Java finding the smallest integer in a speciofic position in a sets of integer

Question

Algorithm:

Procedure SELECT( k,S)
{ if ISI =1 then return the single element in S
   else { choose an element a randomly from S;
              let S1,S2,and S3 be he sequences of elements in S  
              less than, equal to, and greater than m, respectively;
             if IS1I >=k then return SELECT(k,S1)
              else
                   if (IS1I + IS2I >=k then return m
                   else return SELECT(k-IS1I-IS2I , S3);
             }
}

The question is to implement the first algorithm for finding the kth smallest integer in a set of integers and test your program for different sets of integers generated by a random number generator.

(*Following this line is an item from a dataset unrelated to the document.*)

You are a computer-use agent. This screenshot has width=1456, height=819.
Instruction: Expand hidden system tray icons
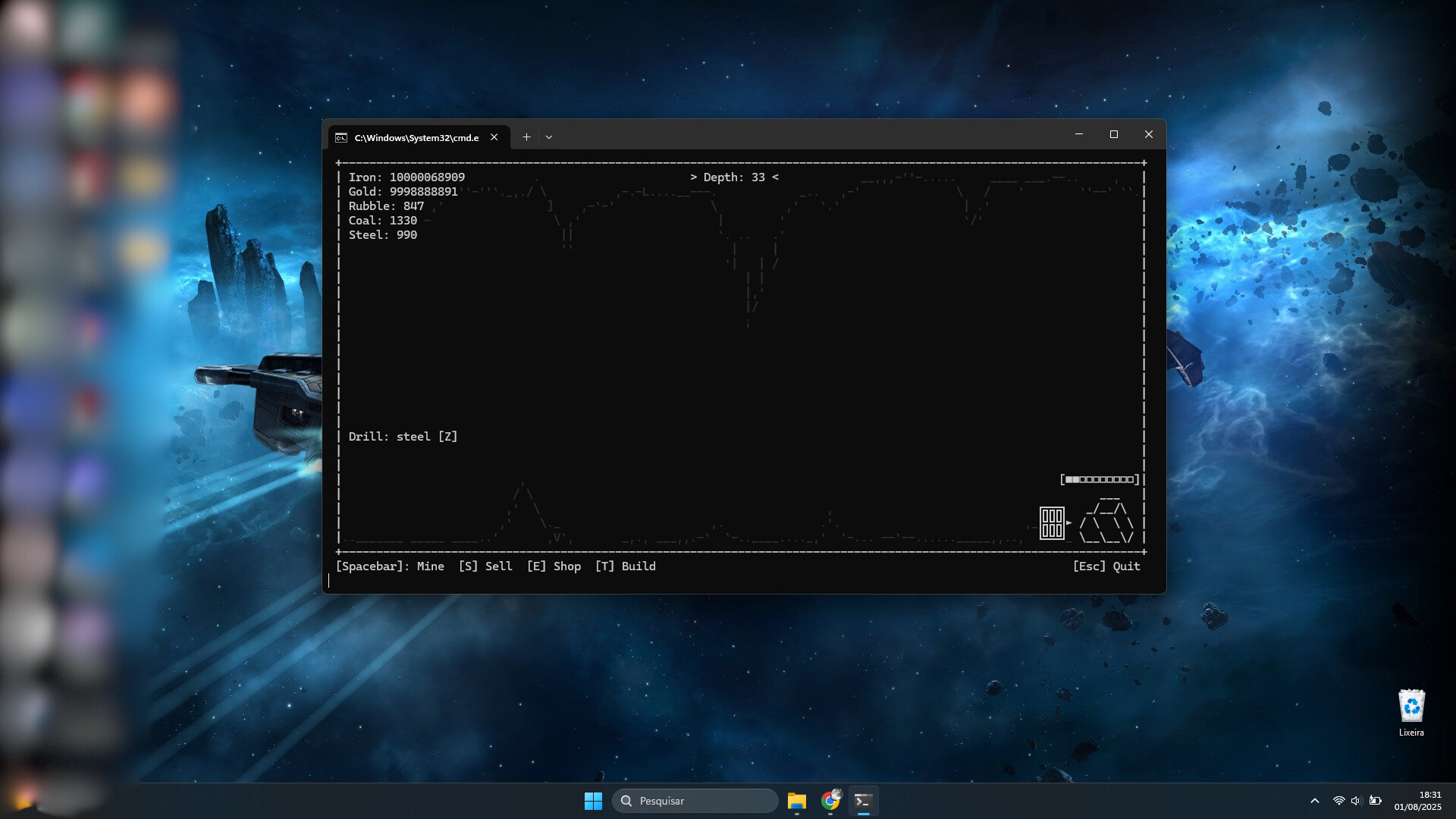(1314, 800)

Below is my solution.

import java.util.Random;
import java.util.Scanner;

public class main {
    private static Random rand = new Random();
    private static Scanner keyboard = new Scanner(System.in);

    public static int firstAlgorithm(int k, int[] S) {
        int m = S[rand.nextInt(S.length)];
        int[] S1 = new int[S.length];
        int[] S2 = new int[S.length];
        int[] S3 = new int[S.length];
        int p = 0;
        int q = 0;
        int r = 0;

        if (S.length == 1)
            return S[0];

        for (int i = 0; i < S.length; i++) {
            if (S[i] < m) {
                S1[p] = S[i];
                p++;
            } else if (S[i] == m) {
                S2[q] = S[i];
                q++;
            } else {
                S3[r] = S[i];
                r++;
            }
        }

        S1 = trimToSize(S1, p);
        S2 = trimToSize(S2, q);
        S3 = trimToSize(S3, r);

        if (S1.length >= k)
            return firstAlgorithm(k, S1);
        else if (S1.length + S2.length >= k)
            return m;
        else
            return firstAlgorithm(k - S1.length - S2.length, S3);
    }

    private static int[] trimToSize(int[] arr, int size) {
        int[] temp = new int[size];
        for (int i = 0; i < size; i++) {
            temp[i] = arr[i];
        }
        return temp;
    }

    public static void printArray(int[] S) {
        for (int i = 0; i < S.length; i++) {
            System.out.print(S[i] + "\t");
            if (i % 10 == 9)
                System.out.println();
        }
    }

    // start main method
    public static void main(String[] args) {
        System.out.print("Enter the size of an array: ");
        int size = keyboard.nextInt();
        while (size < 1) {
            System.out.println("Size of the array should be greater than 0.");
            System.out.print("Enter the size of an array: ");
            size = keyboard.nextInt();
        }

        System.out.print("Enter the value of k: ");
        int k = keyboard.nextInt();
        while (k < 1 || k > size) {
            System.out.println("Value of k should be in the range 1-" + size + ".");
            System.out.print("Enter the value of k: ");
            k = keyboard.nextInt();
        }

        int[] S = new int[size];
        for (int i = 0; i < size; i++) {
            S[i] = 100 + rand.nextInt(900);
        }

        System.out.println("\nRandom values generated in the array:");
        printArray(S);
        System.out.println();
        System.out.println(k + "th smallest value in the array using Algorithm #1: " + firstAlgorithm(k, S));

    }
}

But I need to implement the above algorithm without using a temporary array for partitioning. How can I do it?

Answer 1

The algorithm is Dijkstra's 3-way partition.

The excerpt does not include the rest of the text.